16世紀末頃、イタリア北部フィレンツェ郊外、モンテルーポのマヨリカ焼きアルバレロ(薬草壺)です。
16世紀半ばにイタリアで生まれたとされるフォイエ(葉)のモチーフが、絢爛な色絵ではない、簡略様式による藍の単色でつつましく細やかに描かれています。
その図柄は、オランダ商船を通じてもたらされ茶道具の水指として珍重された17世紀製、阿蘭陀の壺が日本で知られているため、目にしたことがある方も少なくないと思います。本家とされる国で、始まりからもそう遠くない時代に描かれたものです。
どこか稚拙さもある滲みや歪みは、絵付けする際に下地の吸水性の高さに陶工が抗うなかでで現れたのだろうと思いますが、作為をもちなら作為が抑制された自然な景色に心地よさを覚えます。
マヨリカ焼きのなかでも古窯とされ、16世紀前半まではメディチ家やフィレンツェのサンタ・マリア・ノヴェッラ薬局を顧客として抱えていたモンテルーポの工房ですが、世紀後半には市場経済のなかで生産コストの面から苦心していたという記述を手元の書籍のなかに見つけたことには、納得もありました。
後年のデルフト焼きに繋がる洗練されたファイアンス焼きの技法が、この頃、語源でもあるイタリアのファエンツァで他国に先駆けて会得されたとされ、実際これまでも美術館や骨董市で為政者、あるいはカトリック教会とも関わりの深かった薬局のために焼かれたイタリア各地のアルバレロを見かけては、その絢爛さや精巧さに驚かされてきました。
他方で今回手にした品はどうかと言われれば、上手と呼べるようなそれらと比較するなら、どちらかと言えば(当時としては)下手とも捉えられる作行きと感じます。

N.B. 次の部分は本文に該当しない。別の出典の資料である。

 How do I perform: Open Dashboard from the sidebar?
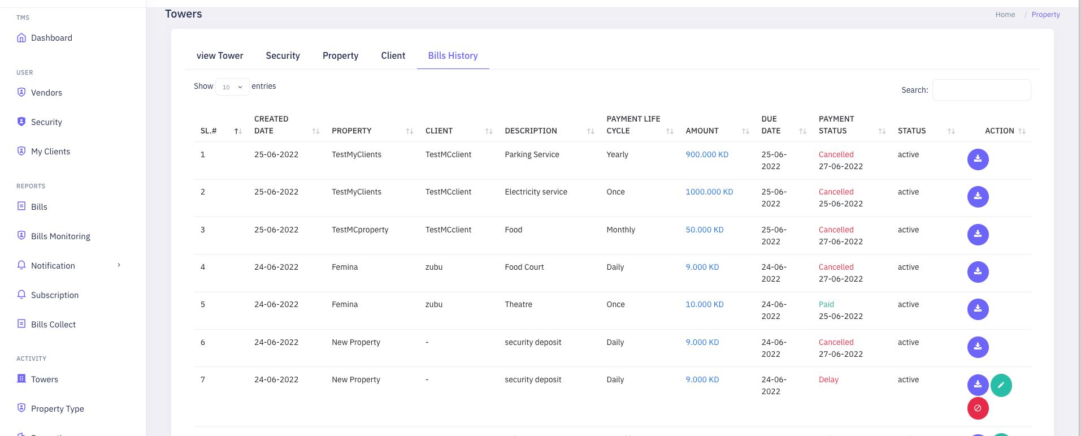(51, 38)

やがてファイアンスと呼ばれることになるような錫鉛掛けの白釉ではありません。前述のコストの面から、恐らく化粧土と透明釉で仕上げており、土の香りがする乳白の肌合いからは、より大らかな印象を受けます。
多様な技法を厳密に細分化して詳らかに語ることはできませんが、スリップウェアや日本の粉引よりは粘性が高いとされるヨーロッパではアンゴーブ(化粧土の一種)に分類できるような材を用いただろう質と肌です。故にこそ惹かれたのだと思います。
ものが古き土地の文化や歴史を真摯に語りかけてくる。そうして傍に置いたときには、強度でこちらが圧されるようなこともない。自分にとって風通しがよくたおやかと思える古物との稀な邂逅は、やはりかけがえがありません。